Cafe Ayacuchano is produced in an area known as the VRAE (the valleys of the rivers Ene & Apurimac), also known as VRAEM (by adding the river Mantaro to the north) – see basic info in spanish or english. These rivers are found pretty much on the borders of the Ayacucho region & several other regions. Cafe Ayacuchano is grown in the vicinity of the community of San Francisco, in the Anya district, located on the river Apurimac.

It is one of a number of economic initiatives (some with ‘dubious’ foreign aid backing ie USAid), to wrest control of the VRAEM back from Peru’s drug traffickers, who have turned the area into Peru’s largest producer of cocaine – around 70% of the country’s largest (illegal) export, by encouraging local indigenous crop growers to switch from coca leaf to coffee production.

Coffee good, coca (or cocaine) bad?
This is an incredibly complicated issue and region.

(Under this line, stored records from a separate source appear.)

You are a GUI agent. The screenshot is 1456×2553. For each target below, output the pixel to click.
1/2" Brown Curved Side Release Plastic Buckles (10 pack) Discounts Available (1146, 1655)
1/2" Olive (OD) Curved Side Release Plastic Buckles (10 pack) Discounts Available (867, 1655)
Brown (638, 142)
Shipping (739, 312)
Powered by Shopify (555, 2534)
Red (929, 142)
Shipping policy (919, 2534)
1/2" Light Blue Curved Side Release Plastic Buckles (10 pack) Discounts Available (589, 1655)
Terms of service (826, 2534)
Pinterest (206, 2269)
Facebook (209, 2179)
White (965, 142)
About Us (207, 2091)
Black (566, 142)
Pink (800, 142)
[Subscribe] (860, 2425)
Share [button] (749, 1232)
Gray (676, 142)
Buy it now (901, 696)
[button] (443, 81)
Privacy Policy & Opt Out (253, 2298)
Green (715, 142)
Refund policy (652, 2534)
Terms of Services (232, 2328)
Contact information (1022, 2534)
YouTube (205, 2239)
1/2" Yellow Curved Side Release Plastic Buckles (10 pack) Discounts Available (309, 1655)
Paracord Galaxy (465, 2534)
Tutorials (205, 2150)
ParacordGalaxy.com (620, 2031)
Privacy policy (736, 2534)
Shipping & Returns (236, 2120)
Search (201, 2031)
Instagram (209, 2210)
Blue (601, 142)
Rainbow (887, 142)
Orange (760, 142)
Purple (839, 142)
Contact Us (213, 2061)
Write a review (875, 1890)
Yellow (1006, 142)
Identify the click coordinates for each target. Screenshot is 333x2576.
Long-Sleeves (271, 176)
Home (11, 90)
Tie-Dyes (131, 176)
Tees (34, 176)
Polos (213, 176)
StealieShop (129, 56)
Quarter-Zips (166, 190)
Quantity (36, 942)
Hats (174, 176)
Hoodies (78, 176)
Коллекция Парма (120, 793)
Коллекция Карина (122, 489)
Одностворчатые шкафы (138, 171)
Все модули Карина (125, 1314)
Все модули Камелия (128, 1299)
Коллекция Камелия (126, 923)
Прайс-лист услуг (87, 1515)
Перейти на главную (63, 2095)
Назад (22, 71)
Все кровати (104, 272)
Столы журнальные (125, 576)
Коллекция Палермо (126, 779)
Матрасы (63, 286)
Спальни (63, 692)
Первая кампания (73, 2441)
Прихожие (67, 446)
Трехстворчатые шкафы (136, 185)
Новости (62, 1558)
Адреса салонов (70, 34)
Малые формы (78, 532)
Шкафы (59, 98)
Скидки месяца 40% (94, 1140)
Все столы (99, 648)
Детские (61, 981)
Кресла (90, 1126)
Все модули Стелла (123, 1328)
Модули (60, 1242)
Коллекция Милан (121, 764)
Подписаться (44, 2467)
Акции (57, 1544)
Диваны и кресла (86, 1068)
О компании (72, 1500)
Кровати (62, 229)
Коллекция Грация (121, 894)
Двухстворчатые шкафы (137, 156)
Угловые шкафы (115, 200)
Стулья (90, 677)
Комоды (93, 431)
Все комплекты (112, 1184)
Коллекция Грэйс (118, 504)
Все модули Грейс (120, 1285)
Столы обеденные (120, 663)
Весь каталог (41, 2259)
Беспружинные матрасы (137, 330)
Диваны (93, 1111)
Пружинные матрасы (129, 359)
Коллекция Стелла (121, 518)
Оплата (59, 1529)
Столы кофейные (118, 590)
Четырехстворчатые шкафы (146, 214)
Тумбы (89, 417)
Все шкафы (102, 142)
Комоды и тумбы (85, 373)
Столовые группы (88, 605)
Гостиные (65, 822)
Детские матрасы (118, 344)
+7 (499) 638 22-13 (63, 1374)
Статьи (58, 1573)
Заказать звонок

Not only is the use of the coca leaf part of the traditional way of life for local indigenous people – as a food item, medicinal item, and as part of ‘religious’ ceremonies & festivities – but it is also their main cash crop, with upto 4 harvests per year. Switching to another crop is therefore fraught with financial complications amongst others. (see this good video & article by an investigative journalist on the aljazeera website). The Peruvian Govt of course, with massive backing & pressure from the US & international bodies, has run for numerous years a coca-eradication programme (not very successfully), using large military force. This is also tied up to the Peruvian state’s attempts to finally destroy the last remnants of the Shining Path group, who have for decades now had bases in the area, along with a heavy involvement in the drug trafficking trade. (see series of articles here on the drugs trade and S/Path)

But even this part of the issue is complicated. Whilst Shining Path originally commenced their operations in the Andean highlands of the Ayacucho region in 1980, as their suppport from campesinos decreased in line with S/Path’s authoritarian brutality, so S/Path retreated to the more jungle-like areas of the VRAE/M. And there they once again treated those they claimed to be trying to liberate with the utmost brutality & contempt, killing thousands. Which led to many local communitys & groups within the VRAE/M to launch their own organised armed defense groups to take on S/Path, efforts that remained largely independent of the Peruvian army’s military campaign – not least because the state regarded every indigenous person as a potential S/Path supporter, and also killed thousands of them! (excellent article here from UpsideDownWorld).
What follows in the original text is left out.